June, 05 2009, 11:04am EDT

Rep. Harman Introduces Bill To Restrain Domestic Deployment Of Spy Satellites
Legislation Closes Troubled DHS National Applications Office
WASHINGTON
Representative Jane Harman (D-CA) introduced two bills last night to stop the Department of Homeland Security's (DHS) use of satellite imagery from intelligence agencies for homeland security and law enforcement purposes. The legislation, H.R. 2703 and 2704, will prohibit funding for and close the DHS' National Application Office (NAO). This troubled office is responsible for a domestic surveillance program that the American Civil Liberties Union had long opposed in testimony and letters to Congress over the past two years.

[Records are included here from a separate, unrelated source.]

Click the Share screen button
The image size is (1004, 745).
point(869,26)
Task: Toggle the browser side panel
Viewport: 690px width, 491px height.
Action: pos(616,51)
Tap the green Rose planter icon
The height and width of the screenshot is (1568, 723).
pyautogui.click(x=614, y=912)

The following can be attributed to Caroline Fredrickson, Director of the ACLU Washington Legislative Office:
"Today, Representative Harman put the brakes on the drift towards the surveillance society. Thanks to Representative Harman's leadership, Congress will take the first step toward shutting down the National Application Office and its ill-conceived domestic surveillance program. This legislation would restrain domestic use of spy satellites while allowing the Department of Interior's program to continue using its imagery in a responsible way. With billions of dollars going to build satellites that see more than the human eye, the idea of turning these lenses on Americans should raise alarm bells for everyone."
The American Civil Liberties Union was founded in 1920 and is our nation's guardian of liberty. The ACLU works in the courts, legislatures and communities to defend and preserve the individual rights and liberties guaranteed to all people in this country by the Constitution and laws of the United States.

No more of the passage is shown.